Often times, people say negative anticipation will guarantee that you will have a bad time. In most situations, this is true, though anticipation can’t always be controlled, however, in some situations, negative anticipation can help prepare you and others for the sad reality you are about to face.

Mind the Gap

via Discover Challenge: Mind the Gap

Mind the gap when you take that jump. Don’t ever let it stop you, but don’t forget it’s there. Precautions may have to be taken to ensure your survival, but you’ll make it through because you are stronger than your adversaries. You’re still here, and still breathing, so you’ve already been beating them your whole life.

“But I’m only alive because I never took the risk and never jumped.”

You’re not alive. You are surviving, but that’s it. You have no purpose, and therefore you merely exist. Take the jump. If you fall, someone will catch you. There is always a net, even if it’s only a centimeter away from rock bottom. If you are passionate about something, you can make it no matter what. Nothing will be able to stop you. Keep moving, and one day you’ll get there.

We’ve all had our share of dark days. You can’t get to the good ones without them. Every action has an equal and opposite reaction, and the same can be said for positive and negative moments in life. As long as you keep moving forward, everything will balance out. The only thing you never want to be is numb; where you can’t feel the swings back and forth from good to bad, just a constant, monotonous, indescribable depression, in which you don’t even feel sad, just lacking in motivation to do anything.

If you take the first step and leap, you will stay alive. If you are passionate, you will thrive. Embrace every moment, and keep moving forward every day. You are capable, and you will do it.

“And with every broken bone, I swear I lived”

-One Republic, “I Lived.” Native

Once you’ve made it to the other side of the canyon, remember those on the other side, and give them the same advice. Mind the gap, but not too much.


via Daily Prompt: Fish

When I was younger, I belonged to the community pool. I would go there nearly every day of the summer, and beg my parents to let me stay as late as possible.On one occasion, my dad was the one to take my brother and I to the pool, and he agreed to let us stay until closing. We swam for a few hours, ordered and ate pizza, then went back to swimming some more.

Once the sun was setting, the underwater lights in the pool were turned on. They were spread just far enough apart that the light from one source barely touched the light from another source. As the water would move, the light would shift, and strange shadows would appear on the sides and bottom of the pool. I was convinced that they were fish.

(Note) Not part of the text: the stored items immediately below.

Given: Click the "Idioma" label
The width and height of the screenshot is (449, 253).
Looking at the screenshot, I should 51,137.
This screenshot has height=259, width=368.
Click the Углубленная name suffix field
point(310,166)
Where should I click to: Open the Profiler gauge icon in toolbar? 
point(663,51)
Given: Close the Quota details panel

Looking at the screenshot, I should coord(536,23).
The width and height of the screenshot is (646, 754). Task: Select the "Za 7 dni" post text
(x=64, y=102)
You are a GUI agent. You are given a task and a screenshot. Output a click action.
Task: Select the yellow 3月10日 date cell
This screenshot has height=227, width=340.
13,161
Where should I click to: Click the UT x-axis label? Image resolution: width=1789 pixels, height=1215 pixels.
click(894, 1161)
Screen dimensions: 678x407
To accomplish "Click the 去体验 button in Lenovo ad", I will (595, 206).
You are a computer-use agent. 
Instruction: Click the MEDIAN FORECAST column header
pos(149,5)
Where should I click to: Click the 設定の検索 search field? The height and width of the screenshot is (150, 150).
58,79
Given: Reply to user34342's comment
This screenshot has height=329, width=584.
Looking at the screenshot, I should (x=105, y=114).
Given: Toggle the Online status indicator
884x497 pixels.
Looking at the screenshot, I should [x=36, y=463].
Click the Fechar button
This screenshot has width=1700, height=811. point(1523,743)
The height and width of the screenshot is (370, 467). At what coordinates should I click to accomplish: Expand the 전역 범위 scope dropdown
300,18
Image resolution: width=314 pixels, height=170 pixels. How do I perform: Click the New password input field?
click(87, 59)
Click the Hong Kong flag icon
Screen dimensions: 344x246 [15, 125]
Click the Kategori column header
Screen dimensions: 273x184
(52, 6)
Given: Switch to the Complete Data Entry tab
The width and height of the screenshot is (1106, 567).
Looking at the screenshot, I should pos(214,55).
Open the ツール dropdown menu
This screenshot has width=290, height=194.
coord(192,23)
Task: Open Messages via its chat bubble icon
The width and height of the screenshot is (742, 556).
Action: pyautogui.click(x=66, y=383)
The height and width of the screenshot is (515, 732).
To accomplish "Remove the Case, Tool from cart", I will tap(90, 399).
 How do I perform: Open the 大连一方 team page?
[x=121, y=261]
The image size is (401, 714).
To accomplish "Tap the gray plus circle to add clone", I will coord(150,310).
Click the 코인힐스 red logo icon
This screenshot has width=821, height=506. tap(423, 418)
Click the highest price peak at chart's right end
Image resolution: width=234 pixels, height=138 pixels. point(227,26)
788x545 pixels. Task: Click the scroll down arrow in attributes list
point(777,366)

I put my goggles on and didn’t take them off for the rest of the evening. I was convinced there were fish in that pool, and I was going to catch them. I told my brother this, and he came back with a little net and a worm. We put the worm in the net, and continued to search for the fish. The worm came out of the net several times, but each time, we caught it and continued to hunt.

After a good three hours, the pool finally closed. I had tears in my eyes as I begged my dad to either let us stay or bring us back first thing the next day. He told me that the pool was closed and that we couldn’t stay any later, and that I should be grateful rather than asking for more things. I started crying and said that I just wanted to catch the fish. He told me there was no fish.

I had wasted three hours at the pool looking for something imaginary. I felt foolish and like a child (though to be fair, I was a child at that time, but I thought I was incredibly mature and sophisticated and whatever). I had been waiting for the day that I could finally stay until closing for years, and finally I got to, but I wasted nearly half of my time there looking for an imaginary fish. My dad told me that I was just tired and to stop crying. I told him I just felt stupid for thinking there was a fish. He started lecturing me on how I shouldn’t say stupid. When we got home, I got a shower, then cried myself to sleep. My dad told my mom he was never letting us stay at the pool until closing again. He still hasn’t, and no fish have been spotted there since then.